▸ **AIM 1**
Using the notes on multiple linear regression, answer each question in a line of its own, marked (a), (b), and (c):
(a) What column does the design matrix include for the intercept?
(b) What does each coefficient $\beta_j$ represent?
(c) What does adjusted $R^2$ penalize?
▸ **AIM 2**
Continue the notes on multiple linear regression from the point where they end.
Begin TEXT
PGDDSA Study · Semester 1

Core Titles

Key headlines and terms for quick recall

Multiple Linear Regression (MLR) — many predictors
Model: $\hat y = \beta_0 + \beta_1 x_1 + \dots + \beta_p x_p$
Matrix form: $\hat y = X \beta$
OLS estimate: $\hat \beta = (X^T X)^{-1} X^T y$
Adjusted $R^2$ — penalises extra predictors
Multicollinearity — VIF
Categorical encoding, interactions
Assumptions: LINE + no multicollinearity

Basic Idea

What it is, why it matters, how it works

What it is

Multiple Linear Regression (MLR) generalises SLR to multiple predictors:

$\hat y = \beta_0 + \beta_1 x_1 + \beta_2 x_2 + \dots + \beta_p x_p.$

Each $\beta_j$ is the expected change in $y$ for a 1-unit change in $x_j$ , holding other features constant.

Matrix form

Stack predictors into a design matrix $X \in \mathbb{R}^{n \times (p+1)}$ (with a leading column of 1s for the intercept):

$y = X \beta + \varepsilon$

OLS solution: $\boxed{\hat \beta = (X^T X)^{-1} X^T y}.$

(Same idea as SLR — minimise $\|y - X \beta\|^2$ .)

Goodness of fit

SSE $= \sum (y_i - \hat y_i)^2$ .
$R^2 = 1 - \text{SSE}/\text{SST}$ .
Adjusted $R^2$ penalises extra predictors: $R^2_{\text{adj}} = 1 - \frac{(1 - R^2)(n - 1)}{n - p - 1}.$ Adds a feature only if it reduces SSE enough to overcome the penalty — useful for model selection.
End TEXT
Begin INFORMATION SUPPLIED
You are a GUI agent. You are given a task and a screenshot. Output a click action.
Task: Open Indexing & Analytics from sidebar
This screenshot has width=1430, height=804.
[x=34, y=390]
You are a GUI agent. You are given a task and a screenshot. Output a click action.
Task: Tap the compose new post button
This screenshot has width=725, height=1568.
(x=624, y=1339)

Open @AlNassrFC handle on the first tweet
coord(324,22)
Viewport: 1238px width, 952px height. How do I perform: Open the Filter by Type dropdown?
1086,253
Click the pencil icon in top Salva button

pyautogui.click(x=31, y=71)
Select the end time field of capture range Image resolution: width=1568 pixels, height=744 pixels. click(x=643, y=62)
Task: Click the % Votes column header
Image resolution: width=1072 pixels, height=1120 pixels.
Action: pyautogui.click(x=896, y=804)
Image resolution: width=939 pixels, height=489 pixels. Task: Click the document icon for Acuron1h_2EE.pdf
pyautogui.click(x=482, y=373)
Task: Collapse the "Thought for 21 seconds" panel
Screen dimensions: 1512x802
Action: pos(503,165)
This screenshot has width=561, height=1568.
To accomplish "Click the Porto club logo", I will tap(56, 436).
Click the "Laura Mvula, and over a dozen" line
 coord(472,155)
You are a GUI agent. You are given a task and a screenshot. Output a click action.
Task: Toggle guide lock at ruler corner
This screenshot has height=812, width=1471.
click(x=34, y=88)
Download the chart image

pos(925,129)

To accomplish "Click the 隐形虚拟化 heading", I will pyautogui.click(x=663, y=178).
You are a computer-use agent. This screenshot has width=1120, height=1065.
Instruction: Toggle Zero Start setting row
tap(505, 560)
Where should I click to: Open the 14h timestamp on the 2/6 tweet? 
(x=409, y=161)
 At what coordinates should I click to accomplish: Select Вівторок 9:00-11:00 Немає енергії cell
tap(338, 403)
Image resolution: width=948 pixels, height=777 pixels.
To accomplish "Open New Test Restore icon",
End INFORMATION SUPPLIED
▸ **EXERCISE ANSWER 1**
(a) A leading column of 1s.
(b) The expected change in $y$ for a 1-unit change in $x_j$, holding the other features constant.
(c) Extra predictors.

▸ **EXERCISE ANSWER 2**
Categorical predictors

One-hot encode: $K$ categories → $K - 1$ dummy variables (drop one as reference).
Coefficients interpret as effect relative to the reference category.

Interactions

Add term $x_1 \cdot x_2$ if effect of one feature depends on the value of another.

Assumptions

Same as SLR plus:

No multicollinearity — predictors not strongly linearly dependent. Otherwise $X^T X$ is near-singular and coefficient variances explode.
Detect via:
- Pairwise correlations > 0.9 are red flags.
- Variance Inflation Factor $\text{VIF}_j = 1 / (1 - R^2_j)$ , where $R^2_j$ comes from regressing $x_j$ on the other predictors. $\text{VIF} > 5$ or 10 is concerning.

Coefficient interpretation

$\beta_j$ is the expected change in $y$ per unit increase in $x_j$ holding all other predictors constant. The "ceteris paribus" caveat matters — predictors must vary independently in the data for this interpretation to hold.

Regularisation — when $p$ is large or features are correlated

Ridge — adds $\lambda \sum \beta_j^2$ penalty; shrinks all coefficients.
Lasso — adds $\lambda \sum |\beta_j|$ ; performs feature selection.
Elastic Net — both.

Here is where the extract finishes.